Mumbai: Bahrain-based global alternate assets manager Investcorp will initially focus on growing the private equity and real estate lending practices of IDFC Alternatives platform that the firm is in the process of acquiring, a senior Investcorp executive said.
Mint reported in May that Investcorp was buying the private equity (PE) and real estate lending businesses of IDFC Alternatives Ltd. The sale is part of the restructuring of the IDFC Group, which also saw the sale of the infrastructure investment arm of IDFC Alternatives to US-based infrastructure investor Global Infrastructure Partners.
Investcorp expects to receive regulatory clearances for the deal by early 2019.
“The platform (IDFC) has deep-rooted experience around private equity and real estate. Within PE in particular, they have got capability around high growth consumption sectors, which we like a lot. And within real estate, they have done well on real estate backed lending. So, our first order of business is going to be to back those two groups in the areas where they have already demonstrated core competence and once we have optimized those, then we will get into adjacencies," Rishi Kapoor, co-chief executive officer, Investcorp told Mint on the sidelines of a business roadshow organized by the Bahrain Economic Development Board.

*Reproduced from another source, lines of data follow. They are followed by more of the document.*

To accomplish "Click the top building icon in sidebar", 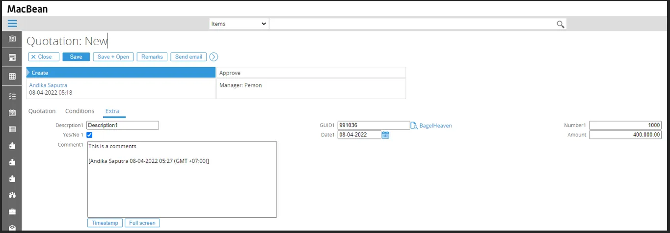I will 12,39.
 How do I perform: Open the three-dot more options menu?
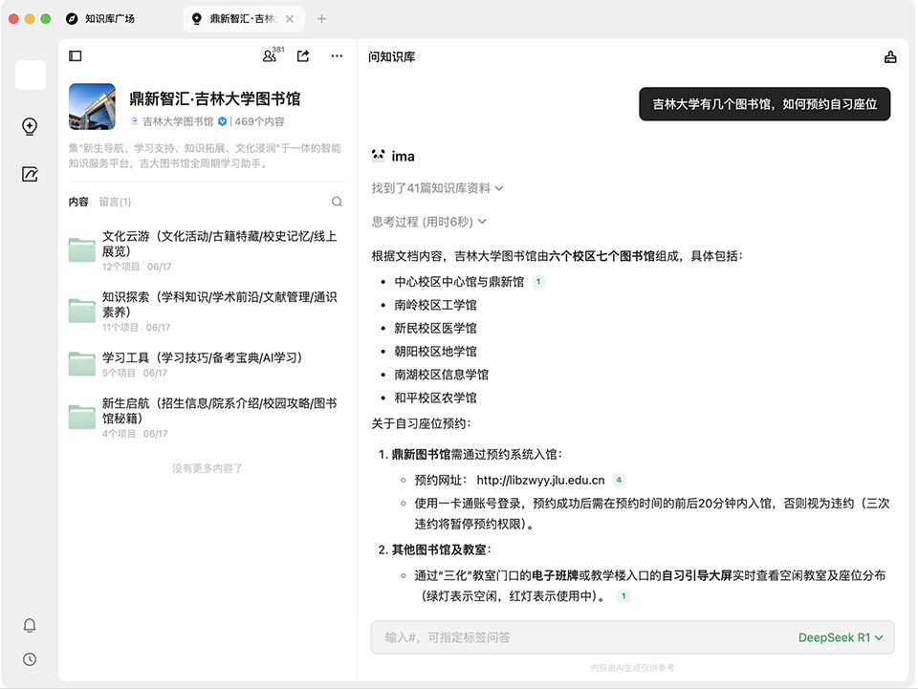click(337, 56)
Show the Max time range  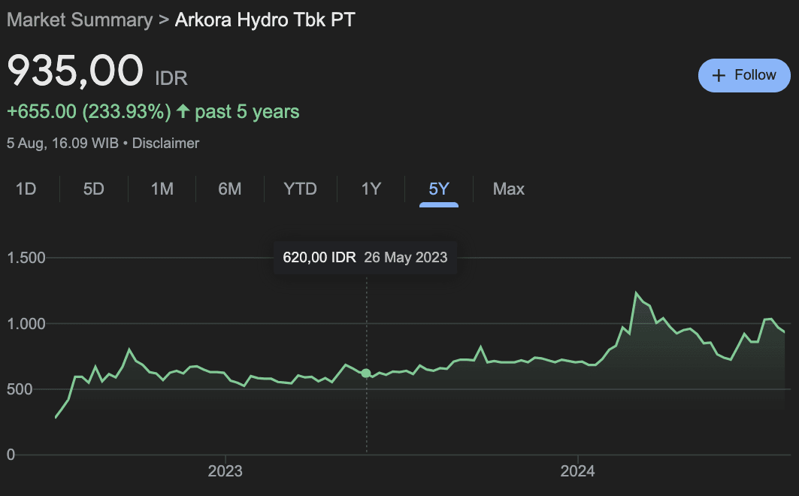(509, 189)
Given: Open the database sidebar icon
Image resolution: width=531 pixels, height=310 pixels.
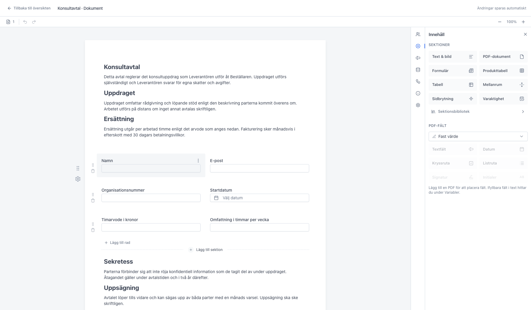Looking at the screenshot, I should pyautogui.click(x=418, y=70).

Investcorp currently manages around $22.5 billion of assets across asset classes such as private equity, real estate, special situations and credit. It has offices in New York, London, Bahrain, Abu Dhabi, Doha, Riyadh and Singapore.
Kapoor added that the firm will also look to start a corporate credit business in India eventually as he feels that is an adjacent line of business.
“The adjacencies are probably around corporate credit. They know how to evaluate corporates and they know credit through their real estate lending practice. So you bring the two together, particularly, given the huge demand supply gap in India. Being able to bridge that gap and being a sophisticated provider of credit, we think is the next natural adjacency for us," he said.
For Investcorp, entering the India market is part of its future strategic plan, wherein the alternate assets manager is looking to more than double its assets under management (AUM) to $50 billion.
“When we went through our strategy refresh around three years ago, we concluded that the three pillars of growth for Investcorp over the next 25 years will be—opening up new markets, broadening our footprint across the investor community globally and broadening our product menu," said Kapoor.
A key conclusion of the strategy review was that both India and China were markets that were not just attractive but both were markets where you needed local expertise, local connectivity and local experience, said Kapoor.
“We felt that to enter India the optimum route would be to find a platform that had the experience, performance track record, the network and connectivity, understanding of the local market. Three years ago when we wanted to start our credit business, we had acquired the credit business of 3i Group to enter the credit business as there also we had concluded that building the business from scratch is difficult," said Kapoor.
Investcorp’s assets under management (AUM) is currently skewed towards investments in US and Europe, with the two geographies comprising around 90% of all investments. Asia currently comprises a mere 4% of its AUM.
The firm expects that going ahead, Asia, on the back of India and China, will grow to comprise around 10% of the firm’s AUM.
“We are just in the early stages of developing our Asian investment footprint. As we progress on our own journey and as we look to achieve our milestone of $50 billion AUM over the medium term horizon, we see Asia as an important part of that journey, both in terms of investment activity and as well as tapping into the asian investor universe," said Kapoor.
Similarly, the firm also expects to raise more capital from Asia based investors going ahead, he added.